Everything seemed unreal, and so I had given up almost all social interaction with anyone, in an attempt to try to control my life.   I found myself trying to console my own soul while teetering on a cliff.   Late one Friday night, I impulsively booked a ticket on the express train back to Timaru.  I hovered at the station, then found myself intrigued by a little girl, she was about the age I was when I had arrived in Timaru.  Unlike me, her mother was there, she squished a poker dot hanky into her face, then licked it as she smudged her round little face.  The girl squirmed, annoyed at the intrusion into her fantasy world.  Left alone to jump the puddles, the girl seemed fascinated with her own shadow, as she reached her arms high into the air then down to the ground.  There was a grumble in my stomach, nausea floated into my blood as I realised how much we take for granted, when we are young, before we grow up towards the head on traffic of life.

*

The house was reasonable, I had expected it to be in tatters, with broken wooden arches and overgrown hedges.  However, the garden seemed to be in control of itself, it had turned upwards towards the sun, while a row of red roses danced among the light.  I reached for the key, left under the watering can.  As I opened the door, a soft sweet odour, climbed up into my nose, it couldn’t be surely?
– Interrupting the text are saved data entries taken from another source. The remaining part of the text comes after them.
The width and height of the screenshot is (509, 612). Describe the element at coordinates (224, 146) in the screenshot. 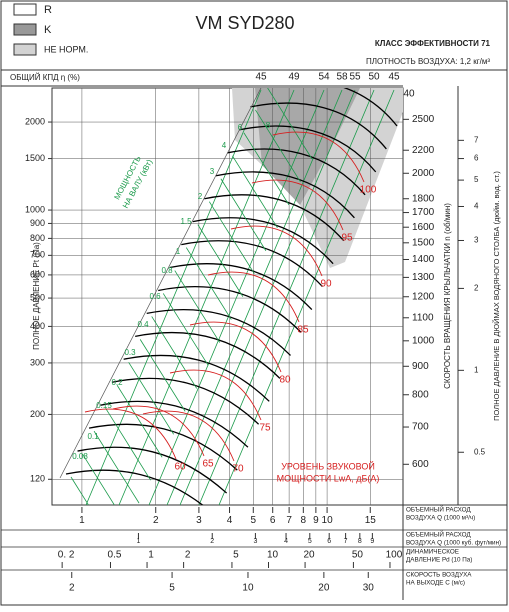

I see `power-label: 4` at that location.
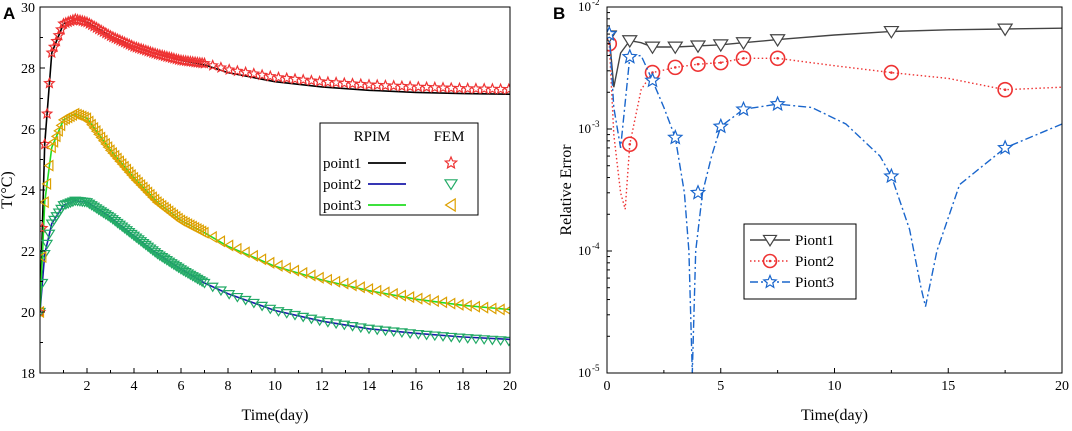  Describe the element at coordinates (450, 137) in the screenshot. I see `legend-header-fem: FEM` at that location.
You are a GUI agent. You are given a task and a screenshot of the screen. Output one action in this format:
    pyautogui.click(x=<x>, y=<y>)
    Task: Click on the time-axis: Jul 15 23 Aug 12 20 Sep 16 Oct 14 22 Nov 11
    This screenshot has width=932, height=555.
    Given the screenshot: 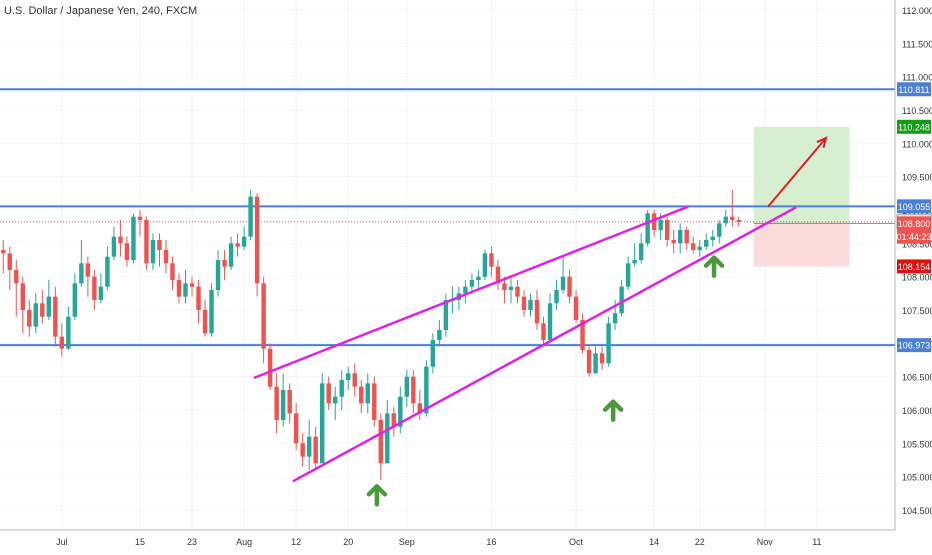 What is the action you would take?
    pyautogui.click(x=448, y=538)
    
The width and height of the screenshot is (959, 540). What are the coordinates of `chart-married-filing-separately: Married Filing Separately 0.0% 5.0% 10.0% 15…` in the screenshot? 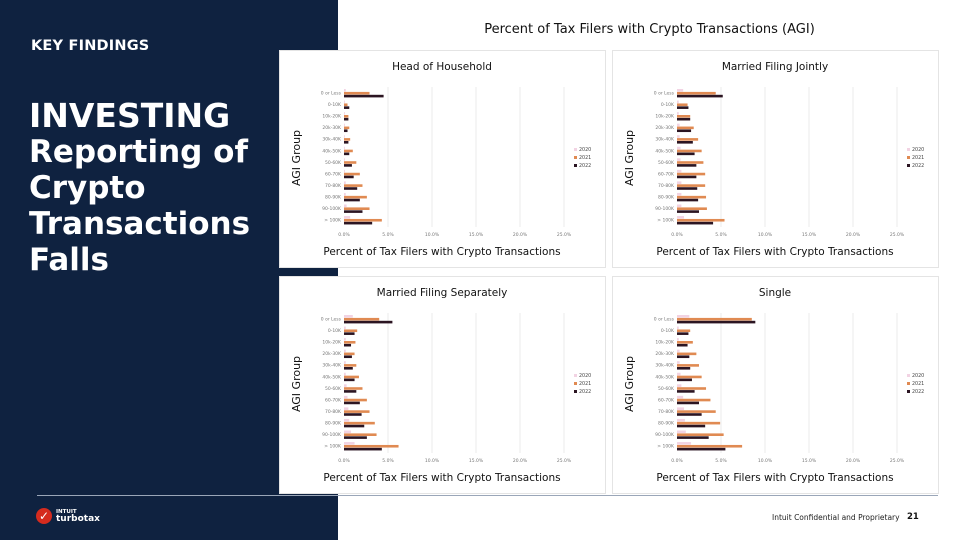 It's located at (442, 385).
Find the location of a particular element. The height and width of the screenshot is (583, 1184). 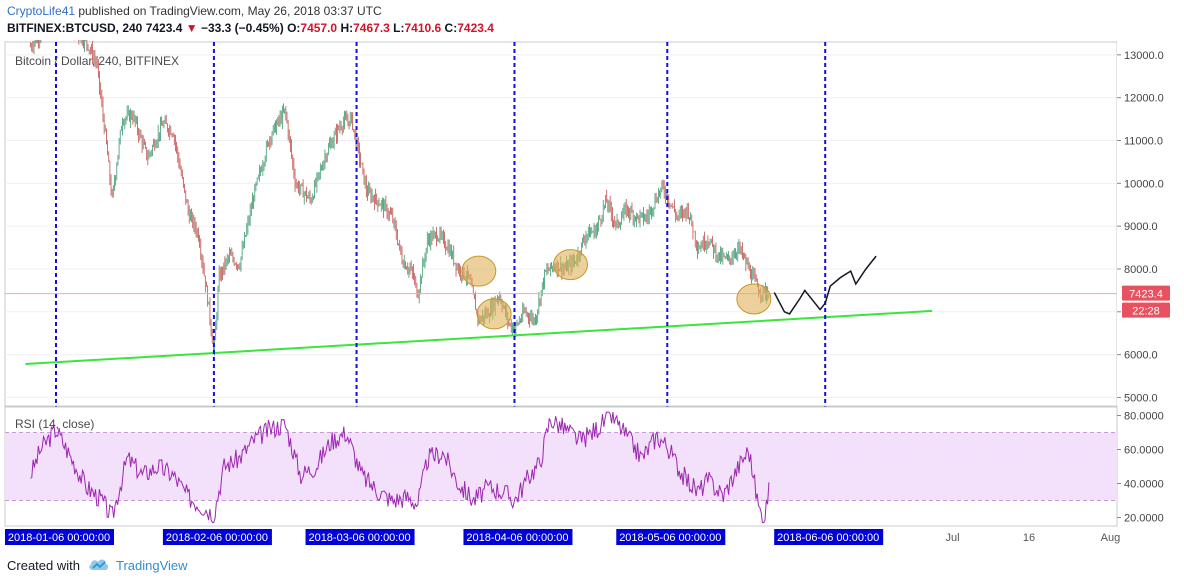

time-axis-label: 16 is located at coordinates (1029, 538).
The kitchen door was left ajar, while to the left a small pantry was filled with jars right up to the ceiling. I scanned my eyes downwards, to the cracked jar, oozing marmalade along the floor, it appeared like orange blood, a myriad of colours that branched out like vines.  Anne-Marie would have laughed if she was alive.  Her kitchen had always been clean beyond belief.

I reached for the pots, then turned to the back door.  As far as I could see, light green ferns arched over, beyond this a large lemon tree, curved over itself, ready to lay its fruits towards me.  I could feel something unusual in my face, for a moment I couldn’t understand, then I realised the smile set upon my face.